##### Extracted records #####

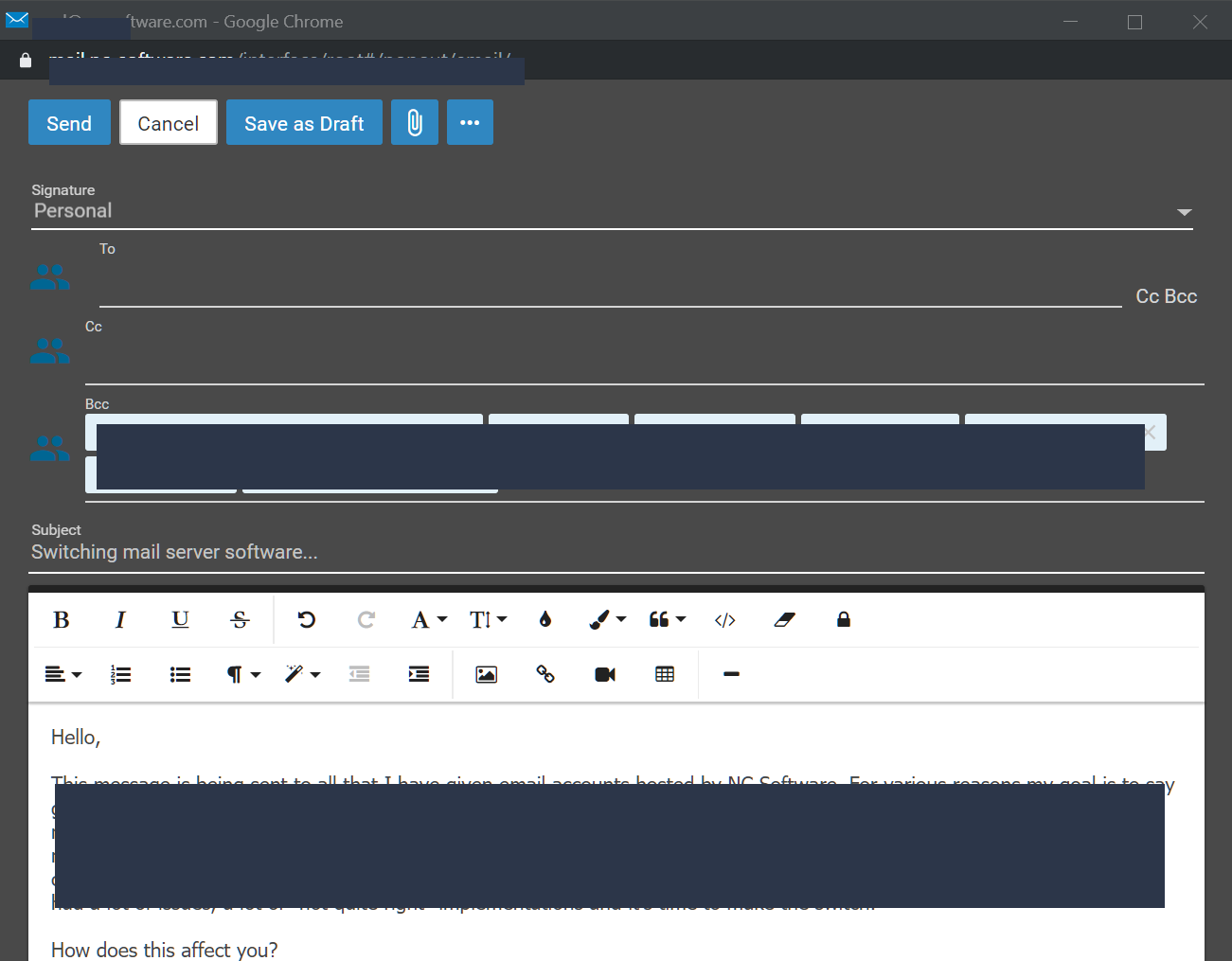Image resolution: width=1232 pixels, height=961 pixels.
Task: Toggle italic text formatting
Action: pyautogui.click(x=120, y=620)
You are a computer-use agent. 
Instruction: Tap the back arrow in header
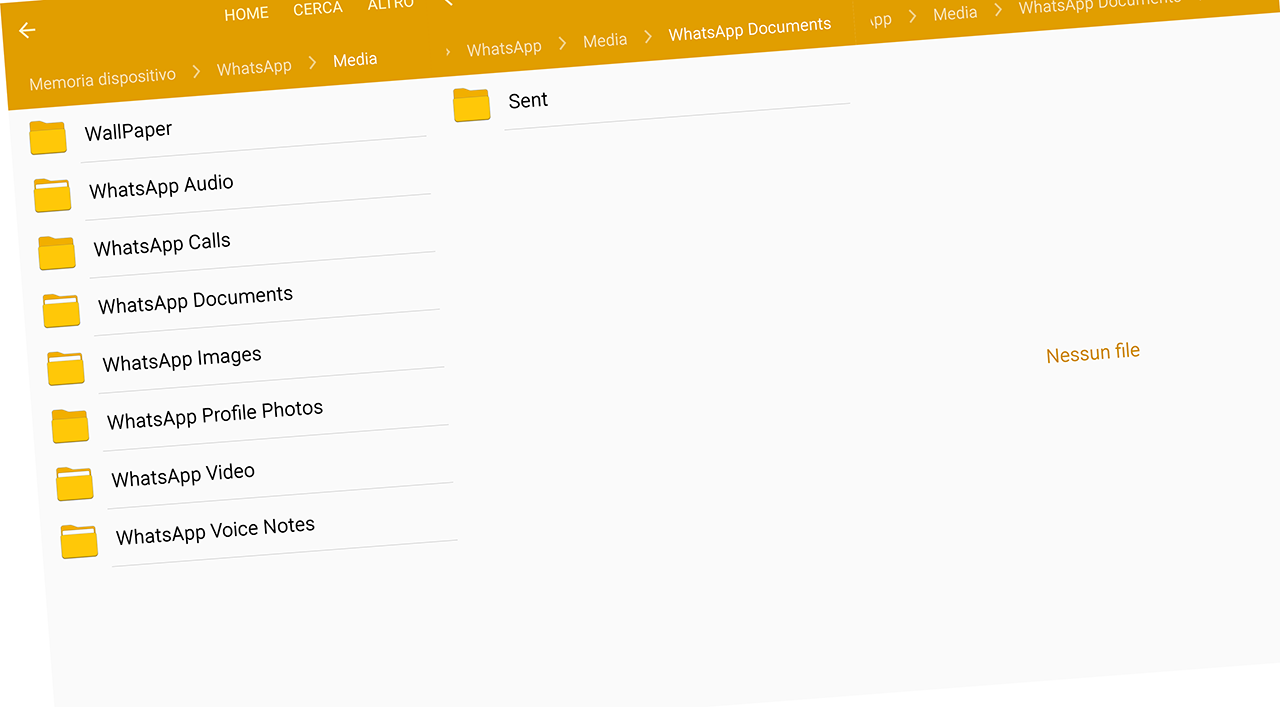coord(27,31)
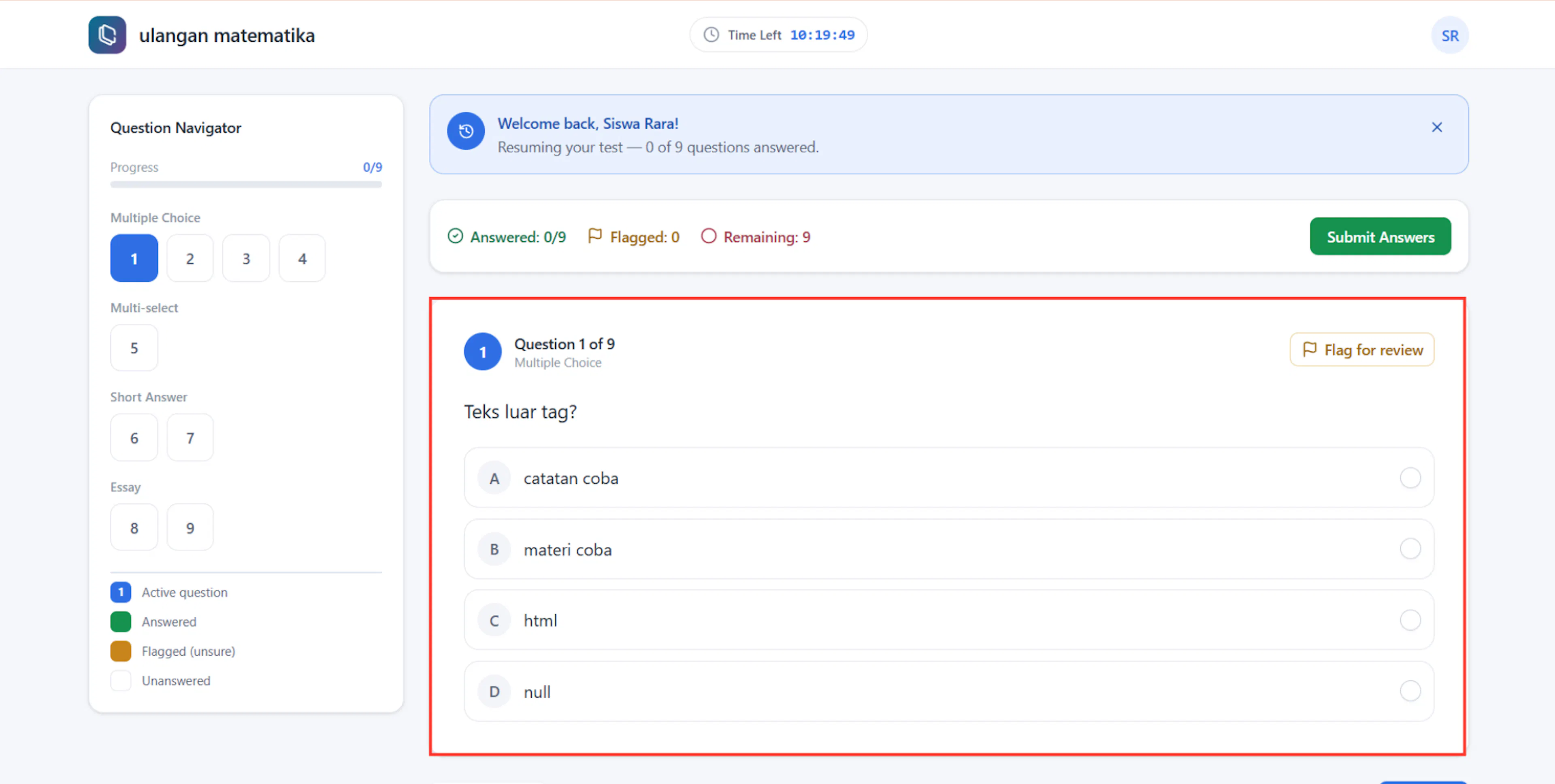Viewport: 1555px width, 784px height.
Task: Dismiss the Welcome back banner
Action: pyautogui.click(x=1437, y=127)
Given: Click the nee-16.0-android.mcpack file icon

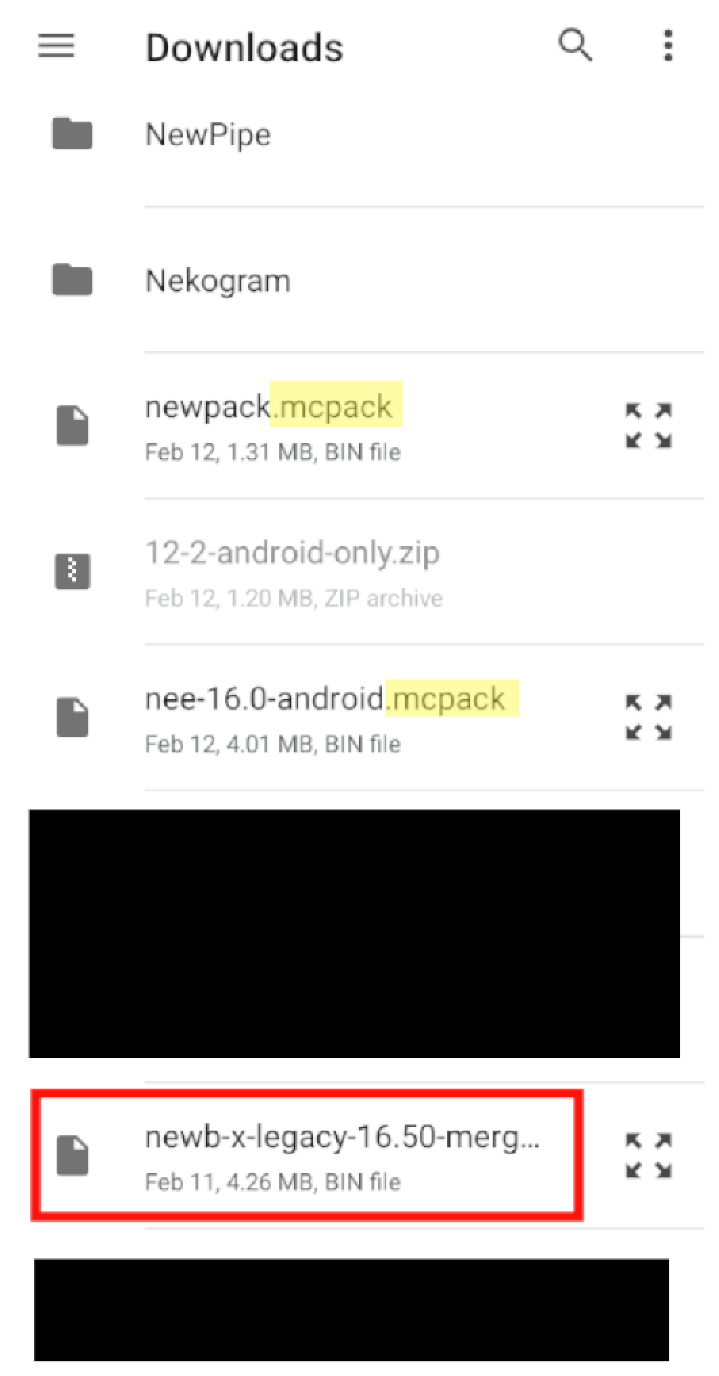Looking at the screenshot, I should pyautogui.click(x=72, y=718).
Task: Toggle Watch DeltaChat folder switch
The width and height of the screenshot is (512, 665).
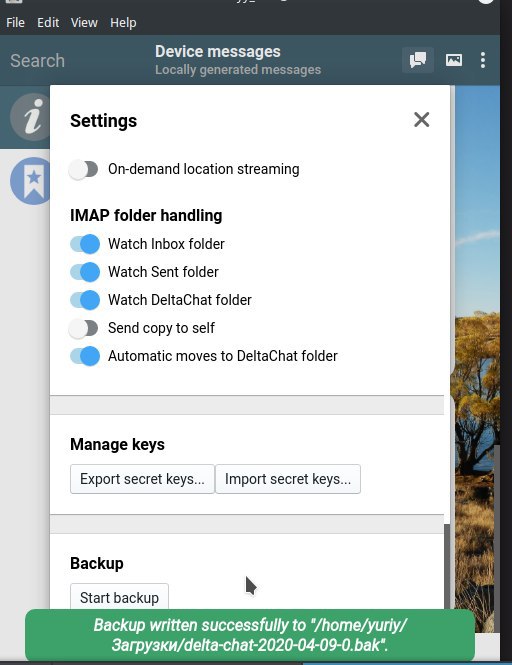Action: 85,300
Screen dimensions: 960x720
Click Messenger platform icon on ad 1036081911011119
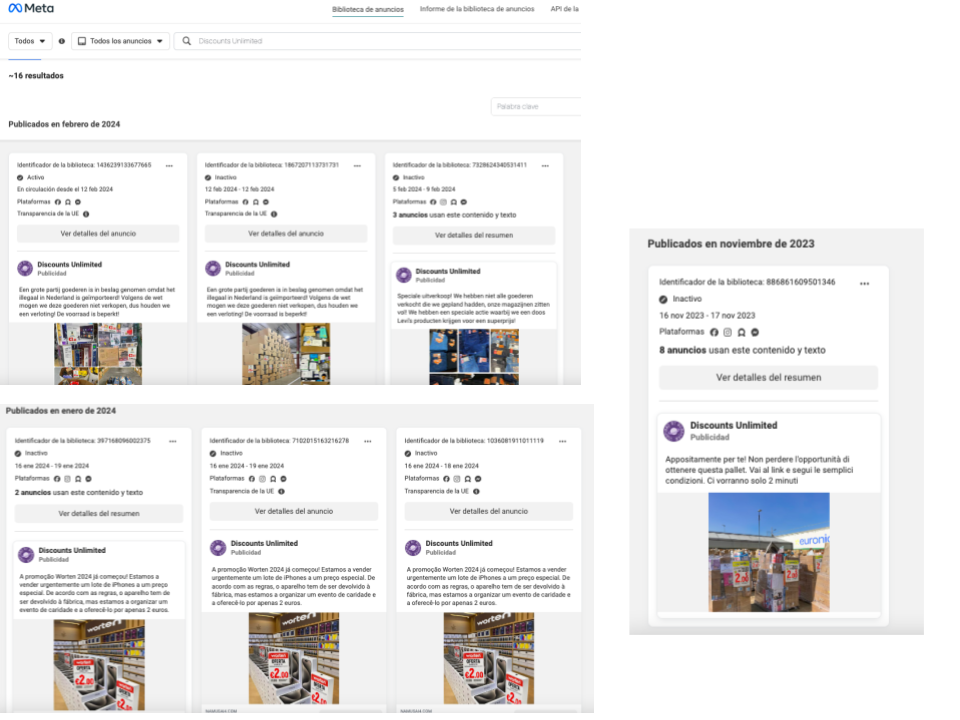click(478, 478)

#####

▶ [Work to complete]:
All lines from the one containing "Instruction: Tap the back arrow in header" through the final line of the records are to be retyped exactly; no other lines and no pictures are to be included.

▶ [Response]:
Instruction: Tap the back arrow in header
coord(27,31)
Viewport: 1555px width, 784px height.
Task: Dismiss the Welcome back banner
Action: pyautogui.click(x=1437, y=127)
Given: Click the nee-16.0-android.mcpack file icon

Looking at the screenshot, I should pyautogui.click(x=72, y=718).
Task: Toggle Watch DeltaChat folder switch
The width and height of the screenshot is (512, 665).
Action: 85,300
Screen dimensions: 960x720
Click Messenger platform icon on ad 1036081911011119
click(478, 478)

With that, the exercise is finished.